Eğitimin Sorunlarına Çözüm Üretilmedi!

2009-2010 Eğitim Öğretim Yılı Birinci Yarıyılında da Eğitimin Sorunlarına Çözüm Üretilmedi! 

Eğitim sisteminin, eğitim ve bilim emekçilerinin geçtiğimiz yıllarda karşı karşıya kaldığı sorunlar, 2009-2010 eğitim-öğretim yılının ilk yarısında da artarak devam etmiştir.

Geçtiğimiz dönemde, eğitimin ve eğitim emekçilerinin sorunlarını çözme noktasında hemen hemen hiçbir somut adım atılmadığı gibi, yeni sorunlar ve skandallar yaşandı.  

İşsizlik ve yoksulluğun sürekli artması, devletin kamu hizmetlerini büyük ölçüde gözden çıkarmış olması, geniş halk kesimlerini olduğu kadar eğitim sistemini ve bileşenlerini de doğrudan etkilemiştir.

Bu anlamda eğitim sisteminde yaşanan sıkıntılar elbette Türkiye’de yaşanan diğer sorunlardan bağımsız değildir.  Öncelikle eğitim sisteminin yaşadığı sıkıntılar dün ortaya çıkmamış, yıllardır sürdürülen bilinçli politikaların bir birikimi olarak bugünlere gelmiştir. Ancak AKP iktidarı, bu olumsuz birikimi daha da arttırmak için elinden geleni yapmaktadır.

Eğitimin ve eğitim emekçisinin bir türlü çözüme kavuşturulmayan sorunları, özellikle AKP iktidarı ile birlikte daha da artmıştır. Kamusal eğitimin zayıflatılması, eğitimin tamamen paralı hale getirilmek istenmesi, cinsiyet ve mezhep ayrımcılığına ilişkin uygulamalar, siyasi kadrolaşma uygulamaları, öğretmenlerin ek ders ücretlerindeki haksız kesintiler ve daha birçok sorun ve skandallar 2007 yılına damgasını vurmuştur.  

Geçtiğimiz dönem, derslik, okul, öğretmen, memur ve hizmetli açıklarına çözüm getirilmemiş, okulların araç gereç ihtiyaçları giderilmemiş, eğitim emekçilerinin ekonomik, demokratik, sosyal ve özlük haklarında iyileştirme yapılmamış, üniversite kapılarındaki yığılmayı önlemek için gerekli adımlar atılmamıştır. Kısacası her yıl yaşanan sorunlar geçtiğimiz yıl içinde daha da artarak devam etmiştir.  

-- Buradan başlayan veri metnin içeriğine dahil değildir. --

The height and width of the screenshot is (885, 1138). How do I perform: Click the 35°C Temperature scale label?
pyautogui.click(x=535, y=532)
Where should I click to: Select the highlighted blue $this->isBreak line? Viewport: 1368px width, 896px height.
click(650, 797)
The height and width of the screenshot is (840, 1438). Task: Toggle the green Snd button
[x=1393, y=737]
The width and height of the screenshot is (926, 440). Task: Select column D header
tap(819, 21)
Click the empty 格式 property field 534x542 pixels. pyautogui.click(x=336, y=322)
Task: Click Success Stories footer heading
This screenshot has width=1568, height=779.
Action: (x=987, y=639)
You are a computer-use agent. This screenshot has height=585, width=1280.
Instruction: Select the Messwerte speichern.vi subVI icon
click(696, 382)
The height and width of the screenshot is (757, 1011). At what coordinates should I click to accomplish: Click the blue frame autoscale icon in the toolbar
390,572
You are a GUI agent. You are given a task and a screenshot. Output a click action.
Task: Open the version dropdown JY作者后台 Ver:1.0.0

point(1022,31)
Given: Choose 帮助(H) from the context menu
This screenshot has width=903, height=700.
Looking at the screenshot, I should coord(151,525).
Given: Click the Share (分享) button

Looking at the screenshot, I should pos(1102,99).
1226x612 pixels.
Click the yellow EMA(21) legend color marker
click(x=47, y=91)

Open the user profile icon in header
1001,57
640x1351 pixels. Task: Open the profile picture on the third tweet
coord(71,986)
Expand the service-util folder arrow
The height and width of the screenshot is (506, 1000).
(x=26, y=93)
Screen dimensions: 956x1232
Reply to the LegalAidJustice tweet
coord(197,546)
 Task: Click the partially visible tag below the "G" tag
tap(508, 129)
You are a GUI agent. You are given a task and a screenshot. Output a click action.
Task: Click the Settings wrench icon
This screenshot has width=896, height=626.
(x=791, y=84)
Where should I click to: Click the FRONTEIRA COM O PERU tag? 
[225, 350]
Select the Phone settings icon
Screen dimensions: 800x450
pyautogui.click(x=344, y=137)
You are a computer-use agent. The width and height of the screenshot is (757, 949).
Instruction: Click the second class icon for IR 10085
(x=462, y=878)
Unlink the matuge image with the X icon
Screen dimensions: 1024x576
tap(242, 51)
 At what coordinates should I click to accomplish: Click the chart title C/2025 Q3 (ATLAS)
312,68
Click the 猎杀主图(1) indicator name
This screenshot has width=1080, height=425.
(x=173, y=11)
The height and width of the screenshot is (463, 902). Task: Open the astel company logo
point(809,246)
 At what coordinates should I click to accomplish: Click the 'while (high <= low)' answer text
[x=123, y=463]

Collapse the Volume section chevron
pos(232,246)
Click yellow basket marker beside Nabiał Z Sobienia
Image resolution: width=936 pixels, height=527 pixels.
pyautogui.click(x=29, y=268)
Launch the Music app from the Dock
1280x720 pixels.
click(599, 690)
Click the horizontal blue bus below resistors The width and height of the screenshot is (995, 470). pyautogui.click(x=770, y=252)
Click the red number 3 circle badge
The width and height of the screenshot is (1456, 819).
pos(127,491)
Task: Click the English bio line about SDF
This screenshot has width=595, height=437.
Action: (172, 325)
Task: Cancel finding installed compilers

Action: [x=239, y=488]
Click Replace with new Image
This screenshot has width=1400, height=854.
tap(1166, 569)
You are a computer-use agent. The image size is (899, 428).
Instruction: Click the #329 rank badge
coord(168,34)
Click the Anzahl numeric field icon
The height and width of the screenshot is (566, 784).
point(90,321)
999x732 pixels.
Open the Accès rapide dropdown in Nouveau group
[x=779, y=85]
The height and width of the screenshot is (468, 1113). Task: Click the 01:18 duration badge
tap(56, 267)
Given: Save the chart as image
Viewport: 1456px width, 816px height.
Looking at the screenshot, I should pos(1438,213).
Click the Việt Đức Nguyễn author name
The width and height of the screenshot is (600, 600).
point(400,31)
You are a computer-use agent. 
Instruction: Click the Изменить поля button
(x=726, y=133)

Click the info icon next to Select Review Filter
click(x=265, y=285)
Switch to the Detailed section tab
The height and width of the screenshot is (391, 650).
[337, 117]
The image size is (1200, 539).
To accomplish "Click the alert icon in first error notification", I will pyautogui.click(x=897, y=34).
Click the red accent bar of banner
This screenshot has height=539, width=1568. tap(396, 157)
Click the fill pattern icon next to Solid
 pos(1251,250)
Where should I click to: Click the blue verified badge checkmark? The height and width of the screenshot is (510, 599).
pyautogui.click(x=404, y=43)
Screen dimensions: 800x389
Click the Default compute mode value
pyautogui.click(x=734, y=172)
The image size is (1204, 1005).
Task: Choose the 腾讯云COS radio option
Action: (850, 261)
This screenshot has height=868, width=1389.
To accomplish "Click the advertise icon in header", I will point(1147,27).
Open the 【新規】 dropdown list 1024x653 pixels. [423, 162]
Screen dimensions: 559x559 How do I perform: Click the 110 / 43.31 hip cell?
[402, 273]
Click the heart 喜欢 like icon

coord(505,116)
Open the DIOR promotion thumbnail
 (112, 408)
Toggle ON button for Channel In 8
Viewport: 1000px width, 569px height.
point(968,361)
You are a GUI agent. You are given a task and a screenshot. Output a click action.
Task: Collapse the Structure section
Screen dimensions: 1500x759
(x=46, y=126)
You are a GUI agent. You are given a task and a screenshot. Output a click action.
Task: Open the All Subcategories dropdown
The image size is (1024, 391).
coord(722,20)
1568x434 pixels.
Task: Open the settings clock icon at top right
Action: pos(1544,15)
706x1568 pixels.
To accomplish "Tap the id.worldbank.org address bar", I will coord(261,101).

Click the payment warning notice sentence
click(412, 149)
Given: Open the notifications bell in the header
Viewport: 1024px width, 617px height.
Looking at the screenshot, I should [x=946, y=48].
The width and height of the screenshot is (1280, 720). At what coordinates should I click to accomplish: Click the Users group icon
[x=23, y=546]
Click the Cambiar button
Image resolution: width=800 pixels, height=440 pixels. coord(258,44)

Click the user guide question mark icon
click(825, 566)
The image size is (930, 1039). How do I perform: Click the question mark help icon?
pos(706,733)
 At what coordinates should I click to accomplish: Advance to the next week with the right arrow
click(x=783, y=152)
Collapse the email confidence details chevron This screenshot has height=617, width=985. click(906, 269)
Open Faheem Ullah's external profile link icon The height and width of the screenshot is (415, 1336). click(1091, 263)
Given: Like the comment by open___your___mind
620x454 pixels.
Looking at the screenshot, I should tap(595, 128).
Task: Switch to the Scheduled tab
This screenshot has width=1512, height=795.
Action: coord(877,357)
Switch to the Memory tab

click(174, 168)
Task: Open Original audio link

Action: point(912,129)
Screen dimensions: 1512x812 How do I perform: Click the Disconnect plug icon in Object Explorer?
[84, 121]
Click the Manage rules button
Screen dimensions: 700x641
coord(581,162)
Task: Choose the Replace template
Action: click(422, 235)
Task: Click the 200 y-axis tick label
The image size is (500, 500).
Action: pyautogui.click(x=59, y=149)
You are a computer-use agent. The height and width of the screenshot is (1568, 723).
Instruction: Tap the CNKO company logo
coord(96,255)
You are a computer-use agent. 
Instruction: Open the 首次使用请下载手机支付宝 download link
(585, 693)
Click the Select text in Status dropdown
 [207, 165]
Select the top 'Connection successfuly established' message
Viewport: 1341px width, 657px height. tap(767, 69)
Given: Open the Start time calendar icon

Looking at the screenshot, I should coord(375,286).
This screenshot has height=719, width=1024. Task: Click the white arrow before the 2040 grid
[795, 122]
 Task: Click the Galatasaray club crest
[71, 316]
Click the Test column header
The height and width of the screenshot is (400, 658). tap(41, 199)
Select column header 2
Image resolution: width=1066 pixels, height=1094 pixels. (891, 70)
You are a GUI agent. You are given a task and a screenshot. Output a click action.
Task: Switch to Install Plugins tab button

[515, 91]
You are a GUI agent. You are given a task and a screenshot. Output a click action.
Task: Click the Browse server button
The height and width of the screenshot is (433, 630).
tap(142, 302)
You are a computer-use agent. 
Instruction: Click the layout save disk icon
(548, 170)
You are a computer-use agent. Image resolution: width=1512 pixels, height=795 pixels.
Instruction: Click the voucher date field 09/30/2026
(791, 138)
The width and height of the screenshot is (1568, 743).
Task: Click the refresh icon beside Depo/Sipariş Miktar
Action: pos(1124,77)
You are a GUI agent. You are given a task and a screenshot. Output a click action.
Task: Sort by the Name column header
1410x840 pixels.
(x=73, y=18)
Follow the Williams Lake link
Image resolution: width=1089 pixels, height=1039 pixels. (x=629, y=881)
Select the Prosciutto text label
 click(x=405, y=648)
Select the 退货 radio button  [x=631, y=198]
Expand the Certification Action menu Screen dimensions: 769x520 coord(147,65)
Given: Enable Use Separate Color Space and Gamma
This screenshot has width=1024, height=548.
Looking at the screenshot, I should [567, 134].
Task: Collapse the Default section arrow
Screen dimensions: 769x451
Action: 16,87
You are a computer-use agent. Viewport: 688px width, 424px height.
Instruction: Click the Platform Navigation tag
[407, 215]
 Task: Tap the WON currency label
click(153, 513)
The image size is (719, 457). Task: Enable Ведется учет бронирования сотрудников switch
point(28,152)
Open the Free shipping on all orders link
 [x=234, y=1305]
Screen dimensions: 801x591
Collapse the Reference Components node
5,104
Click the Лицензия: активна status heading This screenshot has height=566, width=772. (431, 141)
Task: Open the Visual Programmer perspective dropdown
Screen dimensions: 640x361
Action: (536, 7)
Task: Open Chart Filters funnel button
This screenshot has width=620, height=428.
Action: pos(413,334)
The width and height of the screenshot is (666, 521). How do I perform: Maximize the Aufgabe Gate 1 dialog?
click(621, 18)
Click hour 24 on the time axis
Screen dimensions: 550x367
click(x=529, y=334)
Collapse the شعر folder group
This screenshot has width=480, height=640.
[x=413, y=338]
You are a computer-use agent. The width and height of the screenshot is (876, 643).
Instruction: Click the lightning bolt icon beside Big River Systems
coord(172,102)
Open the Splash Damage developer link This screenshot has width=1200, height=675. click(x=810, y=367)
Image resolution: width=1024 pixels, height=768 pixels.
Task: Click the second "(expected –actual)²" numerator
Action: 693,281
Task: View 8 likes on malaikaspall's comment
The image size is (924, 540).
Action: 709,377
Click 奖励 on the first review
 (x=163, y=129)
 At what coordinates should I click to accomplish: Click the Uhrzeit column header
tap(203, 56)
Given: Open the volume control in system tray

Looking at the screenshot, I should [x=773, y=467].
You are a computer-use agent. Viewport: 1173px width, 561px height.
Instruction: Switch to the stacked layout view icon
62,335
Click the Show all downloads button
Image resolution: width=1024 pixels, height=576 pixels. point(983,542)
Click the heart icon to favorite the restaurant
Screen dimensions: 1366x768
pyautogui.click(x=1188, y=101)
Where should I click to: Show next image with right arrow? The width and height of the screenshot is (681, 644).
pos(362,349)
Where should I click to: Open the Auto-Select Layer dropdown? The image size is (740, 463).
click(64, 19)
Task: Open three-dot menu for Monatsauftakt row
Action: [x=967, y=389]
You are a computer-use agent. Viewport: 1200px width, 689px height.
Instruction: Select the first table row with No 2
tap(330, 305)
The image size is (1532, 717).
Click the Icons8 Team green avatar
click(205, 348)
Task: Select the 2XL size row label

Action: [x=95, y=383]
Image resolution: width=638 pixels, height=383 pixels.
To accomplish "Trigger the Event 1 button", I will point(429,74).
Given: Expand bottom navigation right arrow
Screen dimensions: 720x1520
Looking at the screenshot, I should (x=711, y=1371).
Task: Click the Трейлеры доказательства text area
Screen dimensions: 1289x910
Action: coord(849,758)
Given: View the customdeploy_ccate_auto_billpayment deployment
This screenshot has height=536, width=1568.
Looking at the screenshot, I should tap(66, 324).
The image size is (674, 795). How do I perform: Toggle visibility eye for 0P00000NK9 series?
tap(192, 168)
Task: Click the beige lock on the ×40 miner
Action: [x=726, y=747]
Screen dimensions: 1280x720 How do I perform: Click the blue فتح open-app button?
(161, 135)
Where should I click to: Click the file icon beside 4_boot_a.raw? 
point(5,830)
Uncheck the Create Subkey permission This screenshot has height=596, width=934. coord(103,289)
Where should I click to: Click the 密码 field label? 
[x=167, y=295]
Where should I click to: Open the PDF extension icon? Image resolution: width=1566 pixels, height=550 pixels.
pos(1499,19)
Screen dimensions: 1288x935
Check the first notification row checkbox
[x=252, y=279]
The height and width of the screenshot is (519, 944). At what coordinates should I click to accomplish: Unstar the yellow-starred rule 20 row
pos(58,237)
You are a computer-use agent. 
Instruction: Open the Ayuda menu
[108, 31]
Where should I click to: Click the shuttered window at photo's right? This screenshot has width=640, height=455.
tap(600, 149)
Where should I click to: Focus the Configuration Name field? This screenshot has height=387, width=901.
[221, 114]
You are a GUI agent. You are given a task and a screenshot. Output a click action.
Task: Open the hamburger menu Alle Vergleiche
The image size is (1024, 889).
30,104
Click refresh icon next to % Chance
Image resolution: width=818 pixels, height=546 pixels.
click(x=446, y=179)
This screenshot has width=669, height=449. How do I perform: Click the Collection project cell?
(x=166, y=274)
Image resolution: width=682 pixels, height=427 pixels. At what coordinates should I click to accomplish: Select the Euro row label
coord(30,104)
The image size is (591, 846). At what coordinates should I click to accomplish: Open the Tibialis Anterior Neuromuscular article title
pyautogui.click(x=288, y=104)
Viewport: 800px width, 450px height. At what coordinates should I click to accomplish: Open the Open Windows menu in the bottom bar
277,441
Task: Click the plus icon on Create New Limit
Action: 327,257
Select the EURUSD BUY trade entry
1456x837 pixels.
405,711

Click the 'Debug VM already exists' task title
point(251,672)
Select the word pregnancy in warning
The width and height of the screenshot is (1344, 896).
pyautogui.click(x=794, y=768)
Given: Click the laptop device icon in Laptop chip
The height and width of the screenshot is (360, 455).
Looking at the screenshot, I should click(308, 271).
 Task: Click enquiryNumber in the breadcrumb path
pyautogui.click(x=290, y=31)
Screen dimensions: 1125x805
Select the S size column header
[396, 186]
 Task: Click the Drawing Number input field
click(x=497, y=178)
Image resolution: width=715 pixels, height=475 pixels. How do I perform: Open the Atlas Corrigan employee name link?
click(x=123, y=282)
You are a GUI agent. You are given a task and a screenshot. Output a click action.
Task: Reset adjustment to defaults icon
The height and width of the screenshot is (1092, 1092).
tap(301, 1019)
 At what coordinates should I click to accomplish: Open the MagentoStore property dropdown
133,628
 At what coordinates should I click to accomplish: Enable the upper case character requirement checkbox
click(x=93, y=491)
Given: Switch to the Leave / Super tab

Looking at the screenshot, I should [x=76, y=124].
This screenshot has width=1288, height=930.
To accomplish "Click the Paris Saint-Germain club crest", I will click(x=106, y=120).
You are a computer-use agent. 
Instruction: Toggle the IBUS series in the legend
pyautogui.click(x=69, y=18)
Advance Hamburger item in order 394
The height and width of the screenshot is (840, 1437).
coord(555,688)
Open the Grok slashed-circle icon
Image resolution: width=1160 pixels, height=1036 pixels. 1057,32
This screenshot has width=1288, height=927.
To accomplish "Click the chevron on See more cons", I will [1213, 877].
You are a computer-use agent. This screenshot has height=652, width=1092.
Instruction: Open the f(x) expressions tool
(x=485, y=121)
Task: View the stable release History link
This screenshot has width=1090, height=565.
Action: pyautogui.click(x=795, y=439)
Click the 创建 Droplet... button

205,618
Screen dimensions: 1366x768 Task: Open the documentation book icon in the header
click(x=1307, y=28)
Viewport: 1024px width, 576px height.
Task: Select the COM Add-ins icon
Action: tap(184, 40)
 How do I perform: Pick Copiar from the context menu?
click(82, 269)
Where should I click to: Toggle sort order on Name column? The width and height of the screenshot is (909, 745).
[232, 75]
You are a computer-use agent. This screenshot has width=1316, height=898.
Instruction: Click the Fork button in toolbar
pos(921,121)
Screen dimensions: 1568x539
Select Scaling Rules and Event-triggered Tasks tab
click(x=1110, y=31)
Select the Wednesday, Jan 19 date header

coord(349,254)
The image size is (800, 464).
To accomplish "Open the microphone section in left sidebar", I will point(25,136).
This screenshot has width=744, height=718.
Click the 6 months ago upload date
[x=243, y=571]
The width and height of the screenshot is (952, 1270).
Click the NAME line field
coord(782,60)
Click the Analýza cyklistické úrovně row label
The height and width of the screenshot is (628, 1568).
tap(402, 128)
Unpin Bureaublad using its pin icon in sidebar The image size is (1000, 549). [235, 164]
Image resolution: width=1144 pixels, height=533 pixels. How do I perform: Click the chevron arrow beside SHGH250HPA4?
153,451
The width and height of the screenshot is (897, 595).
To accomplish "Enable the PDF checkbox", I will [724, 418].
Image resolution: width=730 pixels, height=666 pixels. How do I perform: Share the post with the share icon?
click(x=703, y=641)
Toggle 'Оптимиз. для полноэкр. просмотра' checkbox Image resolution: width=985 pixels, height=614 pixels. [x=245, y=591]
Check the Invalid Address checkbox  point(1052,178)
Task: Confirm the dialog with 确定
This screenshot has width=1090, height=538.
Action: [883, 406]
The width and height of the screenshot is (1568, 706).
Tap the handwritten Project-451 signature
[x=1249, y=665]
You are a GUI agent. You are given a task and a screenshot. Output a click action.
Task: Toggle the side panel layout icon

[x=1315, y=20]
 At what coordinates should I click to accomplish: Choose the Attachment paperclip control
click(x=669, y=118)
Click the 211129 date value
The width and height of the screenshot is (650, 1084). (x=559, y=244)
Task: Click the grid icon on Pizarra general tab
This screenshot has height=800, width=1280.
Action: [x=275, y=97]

Türkiye’de pek çok alanda olduğu gibi, eğitim sisteminde de yıllardır birikerek büyüyen ve artık yapısal hale gelmiş çeşitli sorunlar bulunmaktadır. Bu sorunları ana başlıklar ve rakamlarla ifade etmek gerekirse; 

  • 2009 rakamlarıyla ilköğretimde okullaşma oranı erkeklerde %96,99, kızlarda % 95,97 olarak gerçekleşmiştir. Zorunlu ve devlet okullarında parasız olduğu belirtilen ve Anayasal güvence altında olan ilköğretim, ailelerin gelir seviyesinin düşüklüğü, çocukların çalışmak zorunda bırakılması, devletin yeterli kaynağı ayırmaması ve gerekli yatırımları zamanında yapmaması gibi nedenlerle henüz tüm çağ nüfusuna yaygınlaştırılamamıştır.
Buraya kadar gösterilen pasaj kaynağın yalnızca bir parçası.